SUPPLIED INFORMATION:

++++++

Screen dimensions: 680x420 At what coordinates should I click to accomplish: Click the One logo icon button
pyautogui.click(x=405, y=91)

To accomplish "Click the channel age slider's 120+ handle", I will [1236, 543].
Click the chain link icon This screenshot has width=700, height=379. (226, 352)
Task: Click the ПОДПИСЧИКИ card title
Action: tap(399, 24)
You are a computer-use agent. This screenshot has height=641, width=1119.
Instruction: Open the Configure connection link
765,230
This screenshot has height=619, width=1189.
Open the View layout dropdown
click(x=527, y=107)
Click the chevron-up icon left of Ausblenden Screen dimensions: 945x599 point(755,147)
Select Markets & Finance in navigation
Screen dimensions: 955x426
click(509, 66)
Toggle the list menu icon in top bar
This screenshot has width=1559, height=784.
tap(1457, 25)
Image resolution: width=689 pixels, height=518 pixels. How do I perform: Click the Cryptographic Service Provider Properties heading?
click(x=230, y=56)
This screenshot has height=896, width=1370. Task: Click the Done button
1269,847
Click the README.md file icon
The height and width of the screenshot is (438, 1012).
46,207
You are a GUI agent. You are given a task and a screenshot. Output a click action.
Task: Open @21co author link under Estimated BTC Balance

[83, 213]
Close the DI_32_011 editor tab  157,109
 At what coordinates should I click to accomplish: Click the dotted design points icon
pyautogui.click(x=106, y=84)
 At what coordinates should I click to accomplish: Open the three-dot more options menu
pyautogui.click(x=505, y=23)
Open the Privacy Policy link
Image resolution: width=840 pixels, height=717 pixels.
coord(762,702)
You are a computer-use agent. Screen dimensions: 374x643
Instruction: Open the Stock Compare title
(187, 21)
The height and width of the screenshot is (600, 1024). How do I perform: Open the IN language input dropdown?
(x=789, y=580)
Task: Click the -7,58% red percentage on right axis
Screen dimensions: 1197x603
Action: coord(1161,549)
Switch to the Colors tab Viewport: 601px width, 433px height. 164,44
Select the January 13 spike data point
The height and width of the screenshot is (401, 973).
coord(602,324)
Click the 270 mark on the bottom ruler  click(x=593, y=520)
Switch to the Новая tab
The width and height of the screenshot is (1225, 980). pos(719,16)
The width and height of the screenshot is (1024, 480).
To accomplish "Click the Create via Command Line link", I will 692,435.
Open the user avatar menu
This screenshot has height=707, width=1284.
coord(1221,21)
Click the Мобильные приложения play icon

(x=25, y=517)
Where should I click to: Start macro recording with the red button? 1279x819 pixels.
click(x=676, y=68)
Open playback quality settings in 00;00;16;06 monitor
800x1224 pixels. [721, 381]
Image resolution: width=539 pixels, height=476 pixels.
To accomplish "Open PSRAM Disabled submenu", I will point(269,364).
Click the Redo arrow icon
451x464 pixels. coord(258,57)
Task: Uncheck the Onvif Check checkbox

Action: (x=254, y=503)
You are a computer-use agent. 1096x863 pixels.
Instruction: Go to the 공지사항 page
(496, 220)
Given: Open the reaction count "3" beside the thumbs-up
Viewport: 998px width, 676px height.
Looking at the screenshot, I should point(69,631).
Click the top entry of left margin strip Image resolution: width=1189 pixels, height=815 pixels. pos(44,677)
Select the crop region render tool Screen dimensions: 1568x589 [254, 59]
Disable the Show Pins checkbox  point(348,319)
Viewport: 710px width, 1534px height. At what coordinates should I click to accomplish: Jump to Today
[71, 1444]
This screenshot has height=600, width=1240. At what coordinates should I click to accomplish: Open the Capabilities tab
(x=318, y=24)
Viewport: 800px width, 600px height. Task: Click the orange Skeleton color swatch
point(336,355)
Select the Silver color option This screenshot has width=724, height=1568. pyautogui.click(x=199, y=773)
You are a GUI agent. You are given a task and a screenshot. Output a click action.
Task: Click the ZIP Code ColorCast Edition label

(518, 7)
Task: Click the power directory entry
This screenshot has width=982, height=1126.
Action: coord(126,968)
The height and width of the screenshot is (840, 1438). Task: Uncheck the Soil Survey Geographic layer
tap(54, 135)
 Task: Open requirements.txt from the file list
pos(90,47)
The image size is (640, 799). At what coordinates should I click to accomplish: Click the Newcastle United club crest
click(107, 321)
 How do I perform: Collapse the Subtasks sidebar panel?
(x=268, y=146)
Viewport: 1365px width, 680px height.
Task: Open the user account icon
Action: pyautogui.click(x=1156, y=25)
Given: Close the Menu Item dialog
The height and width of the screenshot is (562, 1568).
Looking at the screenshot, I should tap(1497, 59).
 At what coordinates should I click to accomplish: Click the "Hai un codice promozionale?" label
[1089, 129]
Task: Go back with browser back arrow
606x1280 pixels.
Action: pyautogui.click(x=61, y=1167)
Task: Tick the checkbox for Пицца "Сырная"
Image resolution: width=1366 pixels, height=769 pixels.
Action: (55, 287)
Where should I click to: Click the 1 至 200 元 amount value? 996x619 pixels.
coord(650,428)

++++++

EXERCISE GOAL:
Everything in the records is to be copied exactly.

RESPONSE AREA:
Screen dimensions: 680x420 At what coordinates should I click to accomplish: Click the One logo icon button
pyautogui.click(x=405, y=91)

To accomplish "Click the channel age slider's 120+ handle", I will [1236, 543].
Click the chain link icon This screenshot has width=700, height=379. (226, 352)
Task: Click the ПОДПИСЧИКИ card title
Action: tap(399, 24)
You are a computer-use agent. This screenshot has height=641, width=1119.
Instruction: Open the Configure connection link
765,230
This screenshot has height=619, width=1189.
Open the View layout dropdown
click(x=527, y=107)
Click the chevron-up icon left of Ausblenden Screen dimensions: 945x599 point(755,147)
Select Markets & Finance in navigation
Screen dimensions: 955x426
click(509, 66)
Toggle the list menu icon in top bar
This screenshot has width=1559, height=784.
tap(1457, 25)
Image resolution: width=689 pixels, height=518 pixels. How do I perform: Click the Cryptographic Service Provider Properties heading?
click(x=230, y=56)
This screenshot has height=896, width=1370. Task: Click the Done button
1269,847
Click the README.md file icon
The height and width of the screenshot is (438, 1012).
46,207
You are a GUI agent. You are given a task and a screenshot. Output a click action.
Task: Open @21co author link under Estimated BTC Balance

[83, 213]
Close the DI_32_011 editor tab  157,109
 At what coordinates should I click to accomplish: Click the dotted design points icon
pyautogui.click(x=106, y=84)
 At what coordinates should I click to accomplish: Open the three-dot more options menu
pyautogui.click(x=505, y=23)
Open the Privacy Policy link
Image resolution: width=840 pixels, height=717 pixels.
coord(762,702)
You are a computer-use agent. Screen dimensions: 374x643
Instruction: Open the Stock Compare title
(187, 21)
The height and width of the screenshot is (600, 1024). How do I perform: Open the IN language input dropdown?
(x=789, y=580)
Task: Click the -7,58% red percentage on right axis
Screen dimensions: 1197x603
Action: coord(1161,549)
Switch to the Colors tab Viewport: 601px width, 433px height. 164,44
Select the January 13 spike data point
The height and width of the screenshot is (401, 973).
coord(602,324)
Click the 270 mark on the bottom ruler  click(x=593, y=520)
Switch to the Новая tab
The width and height of the screenshot is (1225, 980). pos(719,16)
The width and height of the screenshot is (1024, 480).
To accomplish "Click the Create via Command Line link", I will 692,435.
Open the user avatar menu
This screenshot has height=707, width=1284.
coord(1221,21)
Click the Мобильные приложения play icon

(x=25, y=517)
Where should I click to: Start macro recording with the red button? 1279x819 pixels.
click(x=676, y=68)
Open playback quality settings in 00;00;16;06 monitor
800x1224 pixels. [721, 381]
Image resolution: width=539 pixels, height=476 pixels.
To accomplish "Open PSRAM Disabled submenu", I will point(269,364).
Click the Redo arrow icon
451x464 pixels. coord(258,57)
Task: Uncheck the Onvif Check checkbox

Action: (x=254, y=503)
You are a computer-use agent. 1096x863 pixels.
Instruction: Go to the 공지사항 page
(496, 220)
Given: Open the reaction count "3" beside the thumbs-up
Viewport: 998px width, 676px height.
Looking at the screenshot, I should point(69,631).
Click the top entry of left margin strip Image resolution: width=1189 pixels, height=815 pixels. pos(44,677)
Select the crop region render tool Screen dimensions: 1568x589 [254, 59]
Disable the Show Pins checkbox  point(348,319)
Viewport: 710px width, 1534px height. At what coordinates should I click to accomplish: Jump to Today
[71, 1444]
This screenshot has height=600, width=1240. At what coordinates should I click to accomplish: Open the Capabilities tab
(x=318, y=24)
Viewport: 800px width, 600px height. Task: Click the orange Skeleton color swatch
point(336,355)
Select the Silver color option This screenshot has width=724, height=1568. pyautogui.click(x=199, y=773)
You are a GUI agent. You are given a task and a screenshot. Output a click action.
Task: Click the ZIP Code ColorCast Edition label

(518, 7)
Task: Click the power directory entry
This screenshot has width=982, height=1126.
Action: coord(126,968)
The height and width of the screenshot is (840, 1438). Task: Uncheck the Soil Survey Geographic layer
tap(54, 135)
 Task: Open requirements.txt from the file list
pos(90,47)
The image size is (640, 799). At what coordinates should I click to accomplish: Click the Newcastle United club crest
click(107, 321)
 How do I perform: Collapse the Subtasks sidebar panel?
(x=268, y=146)
Viewport: 1365px width, 680px height.
Task: Open the user account icon
Action: pyautogui.click(x=1156, y=25)
Given: Close the Menu Item dialog
The height and width of the screenshot is (562, 1568).
Looking at the screenshot, I should tap(1497, 59).
 At what coordinates should I click to accomplish: Click the "Hai un codice promozionale?" label
[1089, 129]
Task: Go back with browser back arrow
606x1280 pixels.
Action: pyautogui.click(x=61, y=1167)
Task: Tick the checkbox for Пицца "Сырная"
Image resolution: width=1366 pixels, height=769 pixels.
Action: (55, 287)
Where should I click to: Click the 1 至 200 元 amount value? 996x619 pixels.
coord(650,428)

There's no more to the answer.